• **What is being asked**: Please update the stretch from the line containing "has width=1484, height=1149." through the end of the rows by changing "screenshot" to "image" and keeping everything else unchanged. Leave the pictures out of your answer.

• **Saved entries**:
━━━━━━━━━━━━━━━━
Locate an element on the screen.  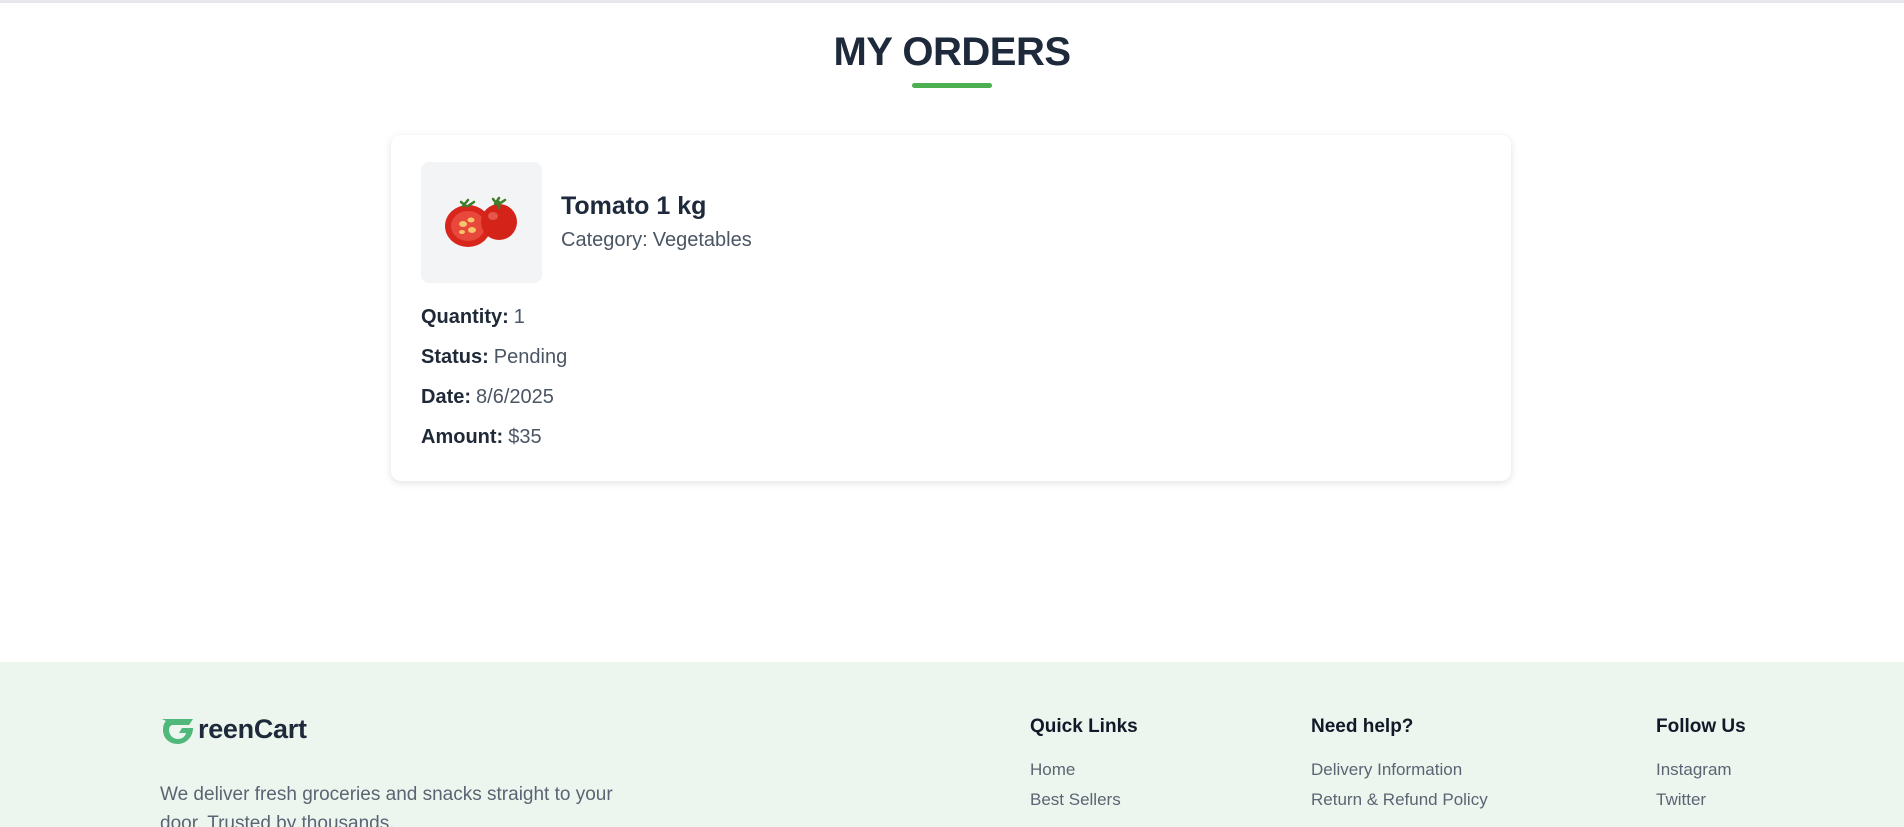
detail-value: 8/6/2025 is located at coordinates (515, 397).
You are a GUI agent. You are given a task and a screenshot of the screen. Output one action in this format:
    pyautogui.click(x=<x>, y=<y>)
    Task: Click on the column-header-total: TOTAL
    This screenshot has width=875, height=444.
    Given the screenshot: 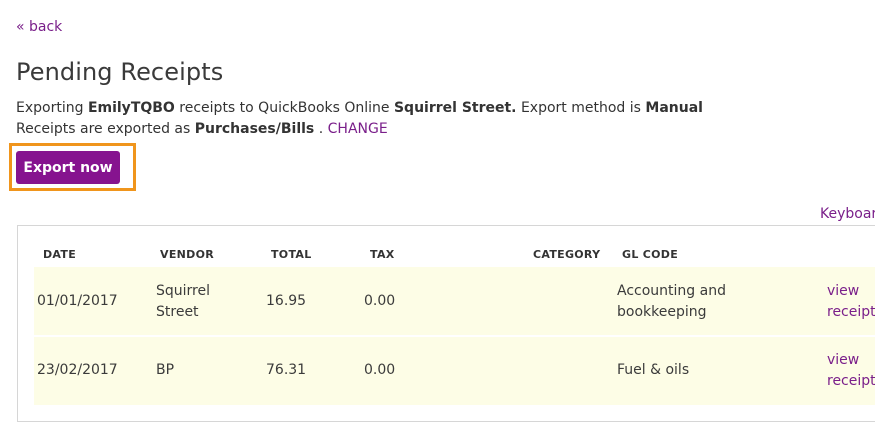 What is the action you would take?
    pyautogui.click(x=292, y=254)
    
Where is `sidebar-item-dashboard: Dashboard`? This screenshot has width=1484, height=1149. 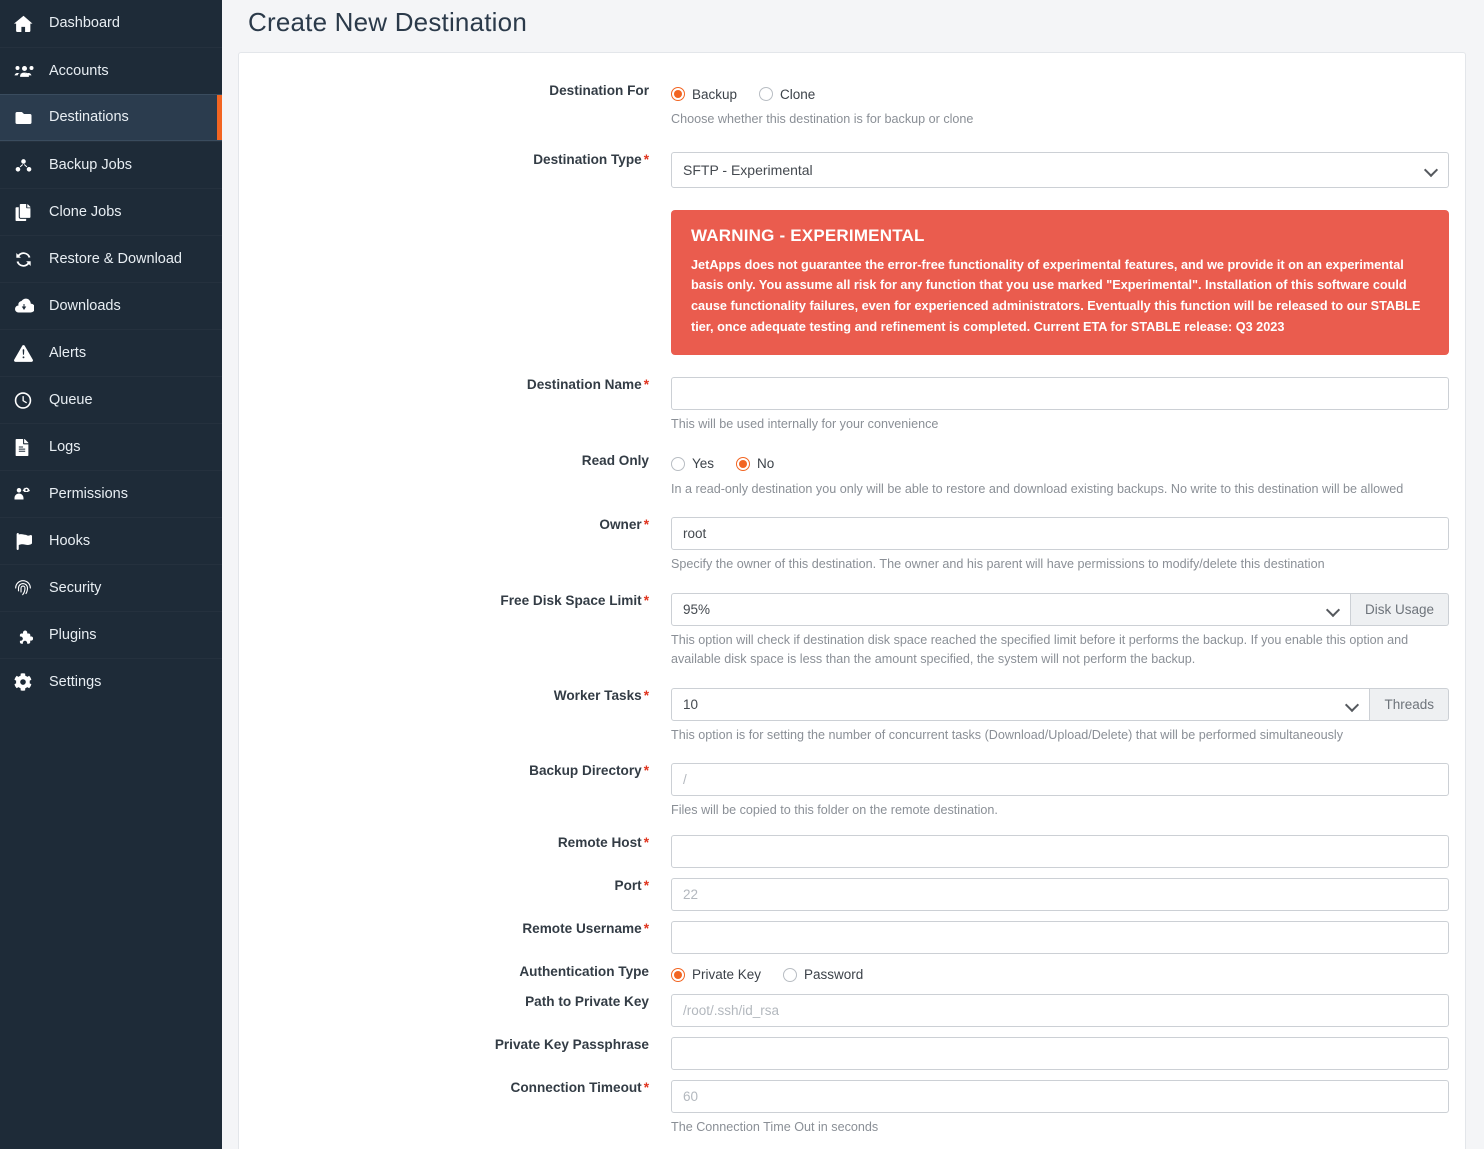
sidebar-item-dashboard: Dashboard is located at coordinates (111, 24).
━━━━━━━━━━━━━━━━
• **Response to this task**:
Where is `sidebar-item-dashboard: Dashboard`? This image has width=1484, height=1149. 
sidebar-item-dashboard: Dashboard is located at coordinates (111, 24).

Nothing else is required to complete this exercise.